● EXERCISE DESCRIPTION: Among the entries below, extract exactly the lines that run from the one with "Task: Select the ApaI cut site label" through the one with "Click the White", both ends included.

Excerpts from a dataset
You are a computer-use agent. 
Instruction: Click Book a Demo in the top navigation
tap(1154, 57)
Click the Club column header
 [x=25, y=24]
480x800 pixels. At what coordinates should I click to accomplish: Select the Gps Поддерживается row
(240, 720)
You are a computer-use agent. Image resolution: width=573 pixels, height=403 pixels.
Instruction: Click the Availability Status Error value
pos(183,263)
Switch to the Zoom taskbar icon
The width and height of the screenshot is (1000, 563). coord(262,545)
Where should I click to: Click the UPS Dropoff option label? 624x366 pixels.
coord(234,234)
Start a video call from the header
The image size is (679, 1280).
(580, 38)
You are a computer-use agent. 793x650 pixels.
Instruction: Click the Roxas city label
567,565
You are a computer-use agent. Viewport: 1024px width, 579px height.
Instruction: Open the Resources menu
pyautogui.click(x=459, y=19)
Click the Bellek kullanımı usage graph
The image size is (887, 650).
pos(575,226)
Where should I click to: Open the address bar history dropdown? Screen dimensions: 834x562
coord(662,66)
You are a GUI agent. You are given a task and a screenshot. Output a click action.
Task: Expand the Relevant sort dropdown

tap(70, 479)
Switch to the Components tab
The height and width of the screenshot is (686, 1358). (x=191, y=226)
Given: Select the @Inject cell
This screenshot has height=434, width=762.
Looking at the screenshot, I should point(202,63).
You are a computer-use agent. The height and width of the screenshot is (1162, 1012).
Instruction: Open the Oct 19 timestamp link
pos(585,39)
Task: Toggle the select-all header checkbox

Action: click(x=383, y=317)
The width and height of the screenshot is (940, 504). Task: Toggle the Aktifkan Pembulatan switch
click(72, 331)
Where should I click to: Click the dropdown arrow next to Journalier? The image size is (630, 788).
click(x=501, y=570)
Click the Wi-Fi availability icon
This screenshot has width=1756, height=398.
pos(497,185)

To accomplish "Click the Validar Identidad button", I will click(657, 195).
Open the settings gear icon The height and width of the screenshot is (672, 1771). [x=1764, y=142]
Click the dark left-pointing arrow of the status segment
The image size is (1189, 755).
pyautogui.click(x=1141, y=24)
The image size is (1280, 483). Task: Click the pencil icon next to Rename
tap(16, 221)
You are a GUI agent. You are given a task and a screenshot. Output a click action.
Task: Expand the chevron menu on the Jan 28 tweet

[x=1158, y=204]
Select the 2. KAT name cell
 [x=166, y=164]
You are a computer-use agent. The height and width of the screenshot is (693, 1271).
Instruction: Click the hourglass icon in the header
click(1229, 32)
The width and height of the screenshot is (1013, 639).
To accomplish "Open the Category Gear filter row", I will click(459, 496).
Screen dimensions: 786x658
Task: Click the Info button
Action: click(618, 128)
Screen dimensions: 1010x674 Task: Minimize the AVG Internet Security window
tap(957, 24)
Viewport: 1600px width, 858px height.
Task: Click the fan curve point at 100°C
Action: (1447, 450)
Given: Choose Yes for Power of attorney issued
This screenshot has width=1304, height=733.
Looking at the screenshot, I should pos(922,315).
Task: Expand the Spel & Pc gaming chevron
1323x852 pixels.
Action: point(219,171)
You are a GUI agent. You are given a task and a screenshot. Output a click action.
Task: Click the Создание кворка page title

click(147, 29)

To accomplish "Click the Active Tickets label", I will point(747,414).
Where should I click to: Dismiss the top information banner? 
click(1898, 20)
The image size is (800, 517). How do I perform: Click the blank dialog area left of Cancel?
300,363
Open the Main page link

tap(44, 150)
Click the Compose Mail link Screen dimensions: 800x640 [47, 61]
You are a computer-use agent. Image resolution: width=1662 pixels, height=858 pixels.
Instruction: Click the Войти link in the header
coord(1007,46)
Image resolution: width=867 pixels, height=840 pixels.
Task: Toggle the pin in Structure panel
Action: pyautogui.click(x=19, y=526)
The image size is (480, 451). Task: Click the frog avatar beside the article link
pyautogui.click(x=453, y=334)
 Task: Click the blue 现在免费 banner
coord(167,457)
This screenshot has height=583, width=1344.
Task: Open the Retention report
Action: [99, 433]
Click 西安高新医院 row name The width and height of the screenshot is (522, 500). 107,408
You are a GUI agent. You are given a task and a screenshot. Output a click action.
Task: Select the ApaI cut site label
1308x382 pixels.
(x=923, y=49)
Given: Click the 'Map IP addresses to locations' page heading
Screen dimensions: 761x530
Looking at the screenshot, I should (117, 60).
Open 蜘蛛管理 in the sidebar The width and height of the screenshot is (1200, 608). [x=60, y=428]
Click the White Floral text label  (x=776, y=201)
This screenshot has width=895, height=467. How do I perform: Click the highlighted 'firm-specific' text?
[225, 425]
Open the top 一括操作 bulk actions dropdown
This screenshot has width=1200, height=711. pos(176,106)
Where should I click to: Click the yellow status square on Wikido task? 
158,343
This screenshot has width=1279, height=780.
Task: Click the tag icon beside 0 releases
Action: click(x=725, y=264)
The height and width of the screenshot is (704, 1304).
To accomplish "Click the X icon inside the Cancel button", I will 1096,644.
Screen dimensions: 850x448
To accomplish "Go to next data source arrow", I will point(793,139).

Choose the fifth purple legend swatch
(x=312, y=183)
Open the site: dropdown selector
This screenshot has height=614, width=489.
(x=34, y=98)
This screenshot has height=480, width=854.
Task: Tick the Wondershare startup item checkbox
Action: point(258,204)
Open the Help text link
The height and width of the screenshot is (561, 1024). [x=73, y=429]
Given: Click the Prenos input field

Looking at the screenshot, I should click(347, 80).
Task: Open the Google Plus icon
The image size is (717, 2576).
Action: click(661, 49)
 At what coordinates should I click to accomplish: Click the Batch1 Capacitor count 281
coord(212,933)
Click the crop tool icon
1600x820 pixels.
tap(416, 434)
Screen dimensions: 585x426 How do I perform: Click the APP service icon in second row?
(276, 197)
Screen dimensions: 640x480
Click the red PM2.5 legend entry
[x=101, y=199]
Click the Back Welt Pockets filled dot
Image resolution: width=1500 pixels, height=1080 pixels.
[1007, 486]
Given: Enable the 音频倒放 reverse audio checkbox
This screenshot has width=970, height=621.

● EXPECTED OUTPUT:
Task: Select the ApaI cut site label
1308x382 pixels.
(x=923, y=49)
Given: Click the 'Map IP addresses to locations' page heading
Screen dimensions: 761x530
Looking at the screenshot, I should (117, 60).
Open 蜘蛛管理 in the sidebar The width and height of the screenshot is (1200, 608). [x=60, y=428]
Click the White Floral text label  (x=776, y=201)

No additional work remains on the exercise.